Three additional commands should be considered (offsets X'0350', X'0351', X'0352', and X'032F'). If enabled, these three commands affect how PIN processing by this and other verbs is performed:

  1. Enable the ANSI X9.8 PIN - Enforce PIN block restrictions command (offset X'0350') in the active role to apply additional restrictions to PIN processing as follows:
    • Do not translate or reformat a non-ISO PIN block into an ISO PIN block. Specifically, do not allow an IBM 3624 PIN-block format in the output_PIN_profile variable when the PIN-block format in the input_PIN_profile variable is not 3624.
    • Constrain use of ISO-2 PIN blocks to offline PIN verification and PIN change operations in integrated circuit card environments only. Specifically, do not allow ISO-2 input or output PIN blocks.
    • Do not translate or reformat a PIN-block format that includes a PAN into a PIN-block format that does not include a PAN. Specifically, do not allow an ISO-1 PIN-block format in the output_PIN_profile variable when the PIN-block format in the input_PIN_profile variable is ISO-0 or ISO-3.
  2. Enable the ANSI X9.8 PIN - Allow modification of PAN command (offset X'0351') in the active role to override the restriction to not allow a change of PAN data. This override is applicable only when either the ANSI X9.8 PIN - Enforce PIN block restrictions command (offset X'0350') or the ANSI X9.8 PIN - Allow only ANSI PIN blocks command (offset X'0352') or both are enabled in the active role. This override supports environments that issue account number changes. Offset X'0351' has no effect if neither offset X'0350' nor offset X'0352' is enabled in the active role. This rule does not apply for PTRE. Also, PAN changes are not allowed.
  3. Enable the ANSI X9.8 PIN - Allow only ANSI PIN blocks command (offset X'0352') in the active role to apply a more restrictive variation of the ANSI X9.8 PIN - Enforce PIN block restrictions command (offset X'0350'). In addition to the previously described restrictions of offset X'0350', this command also restricts the input_PIN_profile and the output_PIN_profile parameters to contain only ISO-0, ISO-1, and ISO-3 PIN block formats. Specifically, the IBM 3624 PIN-block format is not allowed with this command. The command at offset X'0352' overrides the one at offset X'0350'.
  4. When the Disallow PIN block format ISO-1 (offset X'032F')access control is enabled in the domain role, the PIN block format in the input_PIN_profile and output_PIN_profile parameters is not allowed to be ISO-1.
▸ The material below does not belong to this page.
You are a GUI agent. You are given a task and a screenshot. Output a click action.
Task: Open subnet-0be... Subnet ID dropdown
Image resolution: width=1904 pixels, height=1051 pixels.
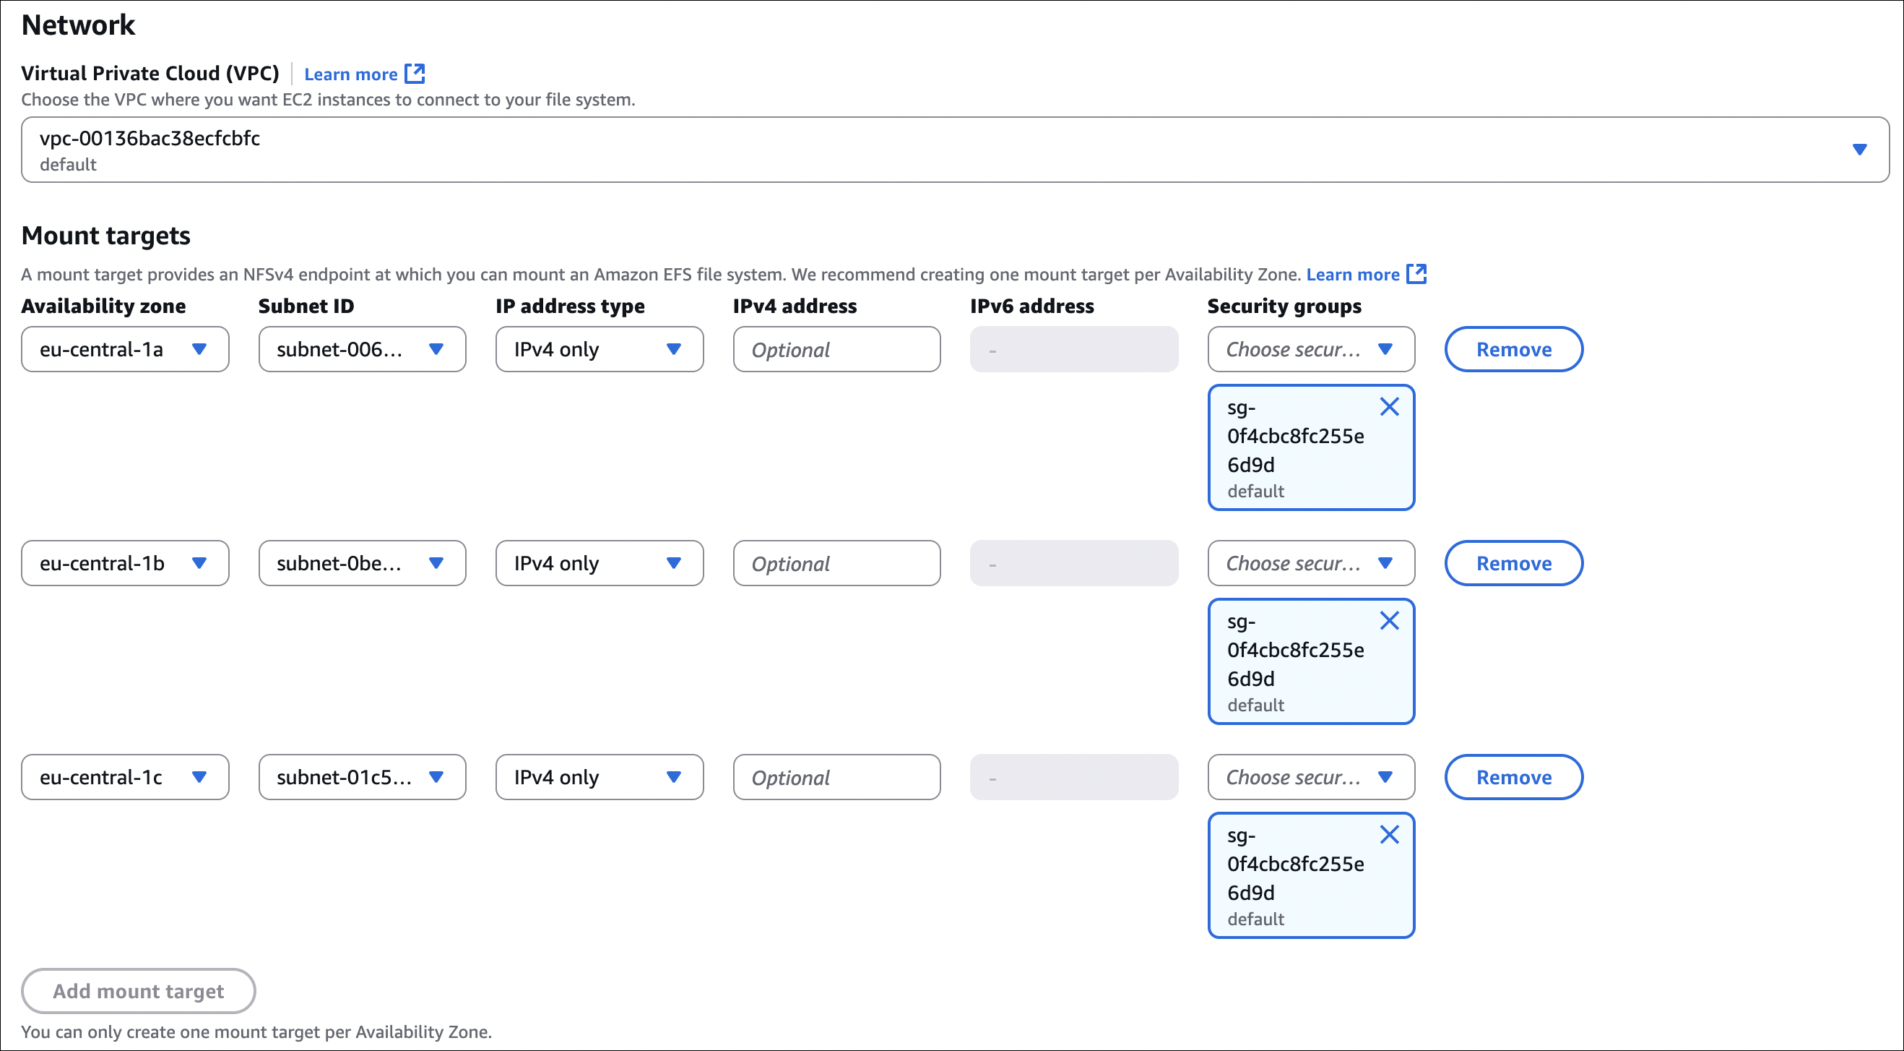361,563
In releases before Release 5.4 and Release 6.2, triple-length TDES keys are not supported, thus limiting an outbound TDES key to double length. Beginning with Release 5.4 and Release 6.2, triple-length TDES keys are supported, and an outbound TDES key can be double-length or triple-length. This makes it possible for data that is encrypted using a triple-length key to be translated to data encrypted using a weaker double-length key. Such a translation reduces the security of the data and causes a security exposure, and CCA normally restricts such a translation from occurring. To override this restriction, the Cipher Text Translate2 - Allow translate to weaker DES command (offset X'01C3') must be enabled in the active role.

The access control point ISO PIN blocks do not check PIN digits (X’0055’) is enabled by default in the default role. This prevents CCA from performing any integrity checks on the PIN digits themselves, to comply with the PCI-HSMv4 and ISO 9564.1 standards.

No action is needed by the users, unless they do not need to comply with the PCI-HSMv4 and ISO 9564.1 standards. In this case, they can disable the X’0055’ access control point to allow integrity checks directly on the PIN digits.